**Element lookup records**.
============================================================
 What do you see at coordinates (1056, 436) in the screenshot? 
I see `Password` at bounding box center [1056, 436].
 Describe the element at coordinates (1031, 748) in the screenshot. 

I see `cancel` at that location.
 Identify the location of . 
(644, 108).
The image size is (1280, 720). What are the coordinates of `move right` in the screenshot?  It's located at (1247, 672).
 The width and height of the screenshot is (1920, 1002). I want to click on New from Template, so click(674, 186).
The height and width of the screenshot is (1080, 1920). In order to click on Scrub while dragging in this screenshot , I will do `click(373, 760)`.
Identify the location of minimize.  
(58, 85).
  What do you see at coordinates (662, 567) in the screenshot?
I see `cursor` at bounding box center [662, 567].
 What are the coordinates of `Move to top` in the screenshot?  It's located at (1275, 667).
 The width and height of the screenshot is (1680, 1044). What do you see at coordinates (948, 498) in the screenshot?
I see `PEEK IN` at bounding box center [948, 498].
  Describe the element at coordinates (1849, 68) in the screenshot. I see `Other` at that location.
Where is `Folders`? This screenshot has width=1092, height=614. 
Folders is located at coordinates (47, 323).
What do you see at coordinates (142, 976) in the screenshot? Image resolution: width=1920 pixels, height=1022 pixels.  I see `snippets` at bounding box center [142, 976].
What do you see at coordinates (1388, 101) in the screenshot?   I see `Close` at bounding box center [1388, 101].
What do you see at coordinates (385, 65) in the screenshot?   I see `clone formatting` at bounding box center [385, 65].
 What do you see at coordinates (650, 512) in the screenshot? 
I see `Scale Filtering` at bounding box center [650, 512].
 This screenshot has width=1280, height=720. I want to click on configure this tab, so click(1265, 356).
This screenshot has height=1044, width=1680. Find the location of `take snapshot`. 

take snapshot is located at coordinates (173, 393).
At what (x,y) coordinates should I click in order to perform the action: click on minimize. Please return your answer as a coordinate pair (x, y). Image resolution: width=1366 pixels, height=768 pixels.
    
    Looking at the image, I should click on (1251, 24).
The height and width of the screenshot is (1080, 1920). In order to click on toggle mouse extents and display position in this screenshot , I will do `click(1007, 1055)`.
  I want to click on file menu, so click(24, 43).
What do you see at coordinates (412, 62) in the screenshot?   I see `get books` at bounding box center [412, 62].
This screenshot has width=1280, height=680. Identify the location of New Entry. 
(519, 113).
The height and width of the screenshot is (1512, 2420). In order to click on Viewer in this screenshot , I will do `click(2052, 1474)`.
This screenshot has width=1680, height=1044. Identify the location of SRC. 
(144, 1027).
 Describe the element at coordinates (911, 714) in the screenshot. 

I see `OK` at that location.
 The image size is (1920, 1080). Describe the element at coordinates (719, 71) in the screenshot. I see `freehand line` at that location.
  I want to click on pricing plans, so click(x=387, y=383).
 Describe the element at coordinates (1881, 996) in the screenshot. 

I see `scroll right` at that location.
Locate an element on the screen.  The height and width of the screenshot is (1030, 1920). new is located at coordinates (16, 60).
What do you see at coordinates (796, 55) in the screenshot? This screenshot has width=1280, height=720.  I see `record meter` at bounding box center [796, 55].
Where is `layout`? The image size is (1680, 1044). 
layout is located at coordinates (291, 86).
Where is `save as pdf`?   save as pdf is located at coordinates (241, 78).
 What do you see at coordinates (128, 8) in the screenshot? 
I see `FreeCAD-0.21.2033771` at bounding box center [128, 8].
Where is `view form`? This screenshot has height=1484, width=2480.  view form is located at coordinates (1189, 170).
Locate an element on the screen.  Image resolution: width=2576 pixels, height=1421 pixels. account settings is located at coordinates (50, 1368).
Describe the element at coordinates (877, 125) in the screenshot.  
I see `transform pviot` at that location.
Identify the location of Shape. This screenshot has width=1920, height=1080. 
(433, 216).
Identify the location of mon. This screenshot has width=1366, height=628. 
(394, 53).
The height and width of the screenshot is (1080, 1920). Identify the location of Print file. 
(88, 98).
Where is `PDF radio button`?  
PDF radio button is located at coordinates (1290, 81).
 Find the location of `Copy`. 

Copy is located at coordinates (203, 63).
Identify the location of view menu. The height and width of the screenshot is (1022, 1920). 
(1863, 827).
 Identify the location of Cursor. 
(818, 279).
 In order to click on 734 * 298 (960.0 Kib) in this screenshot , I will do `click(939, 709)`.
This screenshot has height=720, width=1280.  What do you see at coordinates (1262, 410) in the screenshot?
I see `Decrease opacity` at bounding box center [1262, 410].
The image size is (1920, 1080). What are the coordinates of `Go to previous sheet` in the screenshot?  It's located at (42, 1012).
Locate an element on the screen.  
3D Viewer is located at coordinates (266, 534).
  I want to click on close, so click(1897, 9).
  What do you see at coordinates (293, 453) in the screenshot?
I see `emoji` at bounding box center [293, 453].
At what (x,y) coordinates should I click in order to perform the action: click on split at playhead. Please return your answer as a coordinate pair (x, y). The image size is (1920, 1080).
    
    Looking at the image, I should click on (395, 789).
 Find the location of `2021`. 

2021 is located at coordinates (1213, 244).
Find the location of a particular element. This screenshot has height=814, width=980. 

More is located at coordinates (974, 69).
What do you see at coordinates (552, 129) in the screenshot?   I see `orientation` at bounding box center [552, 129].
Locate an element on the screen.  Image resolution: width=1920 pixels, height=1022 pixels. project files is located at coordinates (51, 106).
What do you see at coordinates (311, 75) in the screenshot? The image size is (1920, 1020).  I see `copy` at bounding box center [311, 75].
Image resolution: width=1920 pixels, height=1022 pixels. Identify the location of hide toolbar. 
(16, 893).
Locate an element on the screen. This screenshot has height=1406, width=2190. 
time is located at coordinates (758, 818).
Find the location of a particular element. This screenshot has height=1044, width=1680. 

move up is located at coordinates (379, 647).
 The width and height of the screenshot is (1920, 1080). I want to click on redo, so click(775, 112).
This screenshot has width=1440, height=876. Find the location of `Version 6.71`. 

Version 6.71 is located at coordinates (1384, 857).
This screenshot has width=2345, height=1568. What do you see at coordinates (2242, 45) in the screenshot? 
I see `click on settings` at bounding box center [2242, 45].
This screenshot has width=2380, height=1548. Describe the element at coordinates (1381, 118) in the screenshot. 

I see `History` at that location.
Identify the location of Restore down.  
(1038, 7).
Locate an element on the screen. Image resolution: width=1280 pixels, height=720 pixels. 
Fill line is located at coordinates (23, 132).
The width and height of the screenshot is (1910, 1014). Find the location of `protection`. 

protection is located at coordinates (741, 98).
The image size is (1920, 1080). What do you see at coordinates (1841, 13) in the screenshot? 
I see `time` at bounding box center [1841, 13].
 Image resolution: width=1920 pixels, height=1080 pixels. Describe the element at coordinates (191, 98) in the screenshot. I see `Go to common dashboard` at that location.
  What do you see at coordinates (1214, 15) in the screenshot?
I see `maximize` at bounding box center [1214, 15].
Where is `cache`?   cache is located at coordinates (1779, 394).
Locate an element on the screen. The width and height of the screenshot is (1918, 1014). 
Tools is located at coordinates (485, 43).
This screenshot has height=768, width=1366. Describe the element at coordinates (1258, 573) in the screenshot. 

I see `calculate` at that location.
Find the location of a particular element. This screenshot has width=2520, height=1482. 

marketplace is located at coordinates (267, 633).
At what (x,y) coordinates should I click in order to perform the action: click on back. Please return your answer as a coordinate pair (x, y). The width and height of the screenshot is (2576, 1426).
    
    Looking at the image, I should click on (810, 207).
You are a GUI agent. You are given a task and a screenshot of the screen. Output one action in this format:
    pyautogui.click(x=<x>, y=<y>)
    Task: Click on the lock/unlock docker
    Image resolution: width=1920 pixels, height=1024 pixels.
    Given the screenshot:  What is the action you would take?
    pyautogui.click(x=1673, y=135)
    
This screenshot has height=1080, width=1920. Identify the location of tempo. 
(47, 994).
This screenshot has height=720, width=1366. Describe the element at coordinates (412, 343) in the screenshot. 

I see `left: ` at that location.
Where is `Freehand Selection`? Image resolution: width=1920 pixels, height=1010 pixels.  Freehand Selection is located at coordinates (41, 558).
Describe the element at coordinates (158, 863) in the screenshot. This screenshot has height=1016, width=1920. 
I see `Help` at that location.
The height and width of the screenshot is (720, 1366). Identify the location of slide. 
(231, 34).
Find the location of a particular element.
============================================================
**Written exercise**.
Render the records as a Markdown table with the columns Row and Record line, numbering each row and omitting blank lines. Begin at the line that contains "coordinates (241, 78)." and stop after the line that contains "center [293, 453].".

**Task solution**.
| Row | Record line |
|---|---|
| 1 | Where is `save as pdf`?   save as pdf is located at coordinates (241, 78). |
| 2 |  What do you see at coordinates (128, 8) in the screenshot?  |
| 3 | I see `FreeCAD-0.21.2033771` at bounding box center [128, 8]. |
| 4 | Where is `view form`? This screenshot has height=1484, width=2480.  view form is located at coordinates (1189, 170). |
| 5 | Locate an element on the screen.  Image resolution: width=2576 pixels, height=1421 pixels. account settings is located at coordinates (50, 1368). |
| 6 | Describe the element at coordinates (877, 125) in the screenshot.   |
| 7 | I see `transform pviot` at that location. |
| 8 | Identify the location of Shape. This screenshot has width=1920, height=1080.  |
| 9 | (433, 216). |
| 10 | Identify the location of mon. This screenshot has width=1366, height=628.  |
| 11 | (394, 53). |
| 12 | The height and width of the screenshot is (1080, 1920). Identify the location of Print file.  |
| 13 | (88, 98). |
| 14 | Where is `PDF radio button`?   |
| 15 | PDF radio button is located at coordinates (1290, 81). |
| 16 |  Find the location of `Copy`.  |
| 17 | Copy is located at coordinates (203, 63). |
| 18 | Identify the location of view menu. The height and width of the screenshot is (1022, 1920).  |
| 19 | (1863, 827). |
| 20 |  Identify the location of Cursor.  |
| 21 | (818, 279). |
| 22 |  In order to click on 734 * 298 (960.0 Kib) in this screenshot , I will do `click(939, 709)`. |
| 23 | This screenshot has height=720, width=1280.  What do you see at coordinates (1262, 410) in the screenshot? |
| 24 | I see `Decrease opacity` at bounding box center [1262, 410]. |
| 25 | The image size is (1920, 1080). What are the coordinates of `Go to previous sheet` in the screenshot?  It's located at (42, 1012). |
| 26 | Locate an element on the screen.   |
| 27 | 3D Viewer is located at coordinates (266, 534). |
| 28 |   I want to click on close, so click(1897, 9). |
| 29 |   What do you see at coordinates (293, 453) in the screenshot? |
| 30 | I see `emoji` at bounding box center [293, 453]. |